Kolumne: Berliner Republik Politik mit dem Gesäß

Die Sitzordnung im Bundestag gehört derzeit zu den Top-Themen in Berlin. Es ist ein bisschen wie früher in der Schule.

Eine Grünen-Politikerin der ersten Stunde hat mir einmal erklärt, dass Demokratie nichts anderes sei als die Diktatur des Gesäßes. Ein hübsches Bild: Sie bezog das auf endlose Sitzungen, in denen um Mehrheiten für diese oder jene Position gerungen wurde. Die Länge solcher Entscheidungsfindungsprozesse war insbesondere in den Anfangsjahren der Grünen legendär. Wer am längsten sitzen bleibt, bekommt seine Punkte am Ende durch - so lautete die Lebensweisheit dieser Politikerin, die schon lange nicht mehr dem Bundestag angehört.

Im Berliner Regierungsviertel geht es in diesen Tagen um eine ganz andere Art der Gesäß-Politik: Die Parteien streiten darüber, wer wo im Bundestag Platz nehmen darf. Mit dem Wiedereinzug der FDP und dem erstmaligen Einzug der AfD müssen neue Stuhlreihen unter der Glaskuppel angeschraubt werden. In früheren Jahren saßen die Liberalen stets rechts von der Union, was niemanden störte. Dies will die FDP aber keinesfalls mehr. Zumal wiederum rechts von der FDP die AfD angesiedelt werden soll. Die FDP steht auf dem Standpunkt, sie gehöre in die Mitte des Parlaments. Vor dem Hintergrund, dass auch die Grünen zwischen Union und SPD sitzen, ist das zumindest kein völlig abwegiges Anliegen. Andererseits wurden die Liberalen im Wahlkampf nicht müde zu betonen, dass es im Bundestag schwarze, rote und grüne Sozialdemokraten gebe. Und nun wollen sie mitten unter diesen ganzen Sozis sitzen?

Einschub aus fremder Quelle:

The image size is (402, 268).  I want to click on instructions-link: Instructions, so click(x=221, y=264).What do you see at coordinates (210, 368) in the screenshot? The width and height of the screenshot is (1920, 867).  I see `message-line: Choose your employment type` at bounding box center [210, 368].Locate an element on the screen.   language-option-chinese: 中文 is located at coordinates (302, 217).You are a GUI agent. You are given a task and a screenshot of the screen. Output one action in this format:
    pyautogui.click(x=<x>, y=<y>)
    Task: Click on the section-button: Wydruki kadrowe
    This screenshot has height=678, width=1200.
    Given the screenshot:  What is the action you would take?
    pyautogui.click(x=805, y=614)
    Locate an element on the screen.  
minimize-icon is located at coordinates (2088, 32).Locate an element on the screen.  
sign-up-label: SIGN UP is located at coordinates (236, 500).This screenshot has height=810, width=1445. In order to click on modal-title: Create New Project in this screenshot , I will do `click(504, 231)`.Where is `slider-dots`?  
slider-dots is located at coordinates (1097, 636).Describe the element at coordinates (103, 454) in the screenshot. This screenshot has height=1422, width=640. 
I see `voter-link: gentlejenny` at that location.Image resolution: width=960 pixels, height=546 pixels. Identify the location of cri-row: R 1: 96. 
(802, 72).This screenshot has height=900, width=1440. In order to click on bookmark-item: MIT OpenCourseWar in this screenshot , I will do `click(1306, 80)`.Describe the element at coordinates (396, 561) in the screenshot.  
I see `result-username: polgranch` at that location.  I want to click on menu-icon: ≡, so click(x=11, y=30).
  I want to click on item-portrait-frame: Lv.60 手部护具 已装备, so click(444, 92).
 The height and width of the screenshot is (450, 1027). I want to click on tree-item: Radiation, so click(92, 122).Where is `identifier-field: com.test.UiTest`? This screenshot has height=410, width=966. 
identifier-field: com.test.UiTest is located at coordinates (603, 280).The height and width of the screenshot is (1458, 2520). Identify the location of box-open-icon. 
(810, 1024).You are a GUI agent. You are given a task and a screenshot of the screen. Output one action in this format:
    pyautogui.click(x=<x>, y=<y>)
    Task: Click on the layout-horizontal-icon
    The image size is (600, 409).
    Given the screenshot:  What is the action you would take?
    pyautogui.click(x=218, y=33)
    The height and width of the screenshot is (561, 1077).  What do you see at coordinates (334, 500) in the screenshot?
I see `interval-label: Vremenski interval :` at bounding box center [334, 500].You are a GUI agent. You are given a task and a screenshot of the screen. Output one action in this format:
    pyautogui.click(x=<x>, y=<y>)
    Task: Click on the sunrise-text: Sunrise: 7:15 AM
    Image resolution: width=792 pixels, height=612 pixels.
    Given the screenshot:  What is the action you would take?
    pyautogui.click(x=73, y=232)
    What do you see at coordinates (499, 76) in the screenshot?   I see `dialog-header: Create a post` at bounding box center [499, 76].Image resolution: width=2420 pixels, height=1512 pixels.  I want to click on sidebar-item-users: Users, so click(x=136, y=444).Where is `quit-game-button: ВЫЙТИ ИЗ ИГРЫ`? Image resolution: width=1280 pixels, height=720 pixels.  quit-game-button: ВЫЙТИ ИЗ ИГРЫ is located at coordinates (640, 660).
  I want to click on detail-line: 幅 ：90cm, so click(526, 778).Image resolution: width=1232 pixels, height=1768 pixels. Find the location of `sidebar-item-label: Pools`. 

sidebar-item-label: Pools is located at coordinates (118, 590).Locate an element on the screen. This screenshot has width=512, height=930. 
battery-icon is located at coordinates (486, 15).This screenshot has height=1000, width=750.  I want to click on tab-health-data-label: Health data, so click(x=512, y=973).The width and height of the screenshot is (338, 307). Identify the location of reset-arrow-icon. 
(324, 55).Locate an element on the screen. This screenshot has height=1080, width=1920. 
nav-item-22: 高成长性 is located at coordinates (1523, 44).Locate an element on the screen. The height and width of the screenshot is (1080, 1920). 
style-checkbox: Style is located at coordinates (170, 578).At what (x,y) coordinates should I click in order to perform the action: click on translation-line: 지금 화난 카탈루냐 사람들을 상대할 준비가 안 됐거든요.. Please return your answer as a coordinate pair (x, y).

Ein bisschen erinnert die Debatte um die Sitzordnung im Bundestag an frühere Diskussionen in der Schule. Es gab immer Kinder, neben denen niemand sitzen wollte. Aktuell nimmt die AfD diese Rolle im Bundestag ein. Die Union möchte die Rechtspopulisten nun auch nicht in ihrer Nähe haben. Allzu schmerzlich wäre es wohl, in jeder Plenarsitzung daran erinnert zu werden, dass rechts neben der Union eben doch eine neue politische Kraft entstanden ist.

Die Sache ist noch nicht entschieden. Vergangene Woche tagte zunächst einmal der sogenannte Vorältestenrat - ein informelles Gremium für die Phase zwischen Bundestagswahl und Konstituierung des neuen Parlaments. Am Freitag - ausgerechnet am Dreizehnten - will das Gremium einen erneuten Anlauf nehmen, den Streit zu lösen. Immerhin müssen bis zur konstituierenden Sitzung am 24. Oktober die neuen Sitze jeweils in Fraktionsgröße aufgestellt sein.

Vieles deutet darauf hin, dass trotz der sich anbahnenden Jamaika-Koalition aus Union, FDP und Grünen eher großkoalitionäre Entscheidungen in dem kleinen Gremium getroffen werden. Dann müssten sich die Liberalen doch mit der Rolle zwischen Union und AfD begnügen.